Estive na Argentina semana passada pelo projeto Soja Brasil, que apesar do nome passou a ter um caráter internacional, e pude percorrer mais de 1.500 quilômetros e conversar com diversos produtores e instituições. E o que constatei foi o sofrimento dos argentinos com mais uma safra cheia de incertezas; e o que é pior, com indicativos que produtores de algumas regiões deixarão a atividade agrícola em virtude de duas safras seguidas de prejuízos.
A safra anterior teve perdas significativas tanto para a soja quanto para o milho. No caso da soja teve quebra de 22,6% na produção e o milho de 31,16%. Considerando a quebra da safra anterior e que 60% das áreas são arrendadas, foram contabilizados prejuízos entre R$200 a 300 reais por hectare, e por isso os produtores argentinos estão no seu limite.
Para piorar, o país tem amargado uma inflação de 25%, 26% e 29% nos últimos três anos, o que impacta diretamente nos custos de produção, já que 40% do custo do produtor (Frete e operações agrícolas) são pagos em Pesos argentinos. E com perspectiva de mais um ano de perdas, chegando a 50% em províncias ao norte, podemos dizer que existem produtores que não tem mais como continuar na atividade. Além da inflação, a carga tributária também é alta, impactando a renda dos produtores em 40% (retenciones de 35% sobre o valor da soja e 5% no imposto de renda).
No Brasil os produtores conhecem muito bem esta história, tanto que algumas regiões nos últimos 10 anos perderam 50% dos produtores que nela mantinham atividade, pelos mesmos motivos. Em Campos de Júlio-MT o meu município, por exemplo, éramos 166 produtores em 2003 e hoje somos apenas 47, sendo que a metade destes não reside no município, e como consequência boa parte das áreas é absorvida por grandes grupos.
No caso da Argentina, que até novembro previa uma safra recorde, viu no clima seu maior inimigo, entrando dezembro com excesso de chuva e alagamentos em várias regiões. Como resultado dos 19,7 milhões de hectares potenciais 2,2% não foram plantados e dos que se plantou 6,7% foram comprometidas com os alagamentos, restando uma área estimada de 18 milhões de hectares a ser colhida. O prolongamento das chuvas fez com que o plantio ficasse atrasado em 28% das regiões. Em algumas, o atraso foi de 10 a 36 dias dependendo da região, o que deve comprometer a produtividade. Dados de institutos de pesquisa da Argentina apontam quedas em torno de 30 kg por dia de atraso, ou seja, 30 dias de atraso no plantio perda de 15 sacas.

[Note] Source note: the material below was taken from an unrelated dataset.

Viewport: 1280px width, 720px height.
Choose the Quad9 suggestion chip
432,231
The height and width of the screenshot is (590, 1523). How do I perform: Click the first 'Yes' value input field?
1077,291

Não bastasse a inundação das áreas, depois veio a seca, em algumas regiões passando até 60 dias sem chuva. Em Santa Fé, província que faz fronteira ao sul com Buenos Aires, algumas áreas viram as últimas chuvas em 15 de dezembro, o que já se traduz em quebras de 30 a 40% em produtividade. É importante frisar que 60% das áreas argentinas são arrendadas e que o valor do arrendamento fica em torno de 30 sacas de soja por hectare, diferentemente do que temos no Brasil onde no máximo temos arrendamentos de 15 sacas por hectare.
Em virtude de todos estes problemas a safra Argentina antes esperada para 55 milhões de toneladas não deve passar dos 48 milhões. Podemos já até estimar uma produtividade média que não deve ficar muito acima das 2,6 toneladas por hectare. Os produtores rezam e fazem promessas para que a chuva venha e o prejuízo não seja maior. Até agora, as províncias de Tucumán e Santiago foram as mais afetadas e devem ser as que mais perderão produtores, afinal com quebra de safra de 50%, impostos diretos que chegam a 40% da produção e um arrendamento que chega a 60% dos custos totais, uma inflação de 29%, fica impossível continuar a produzir.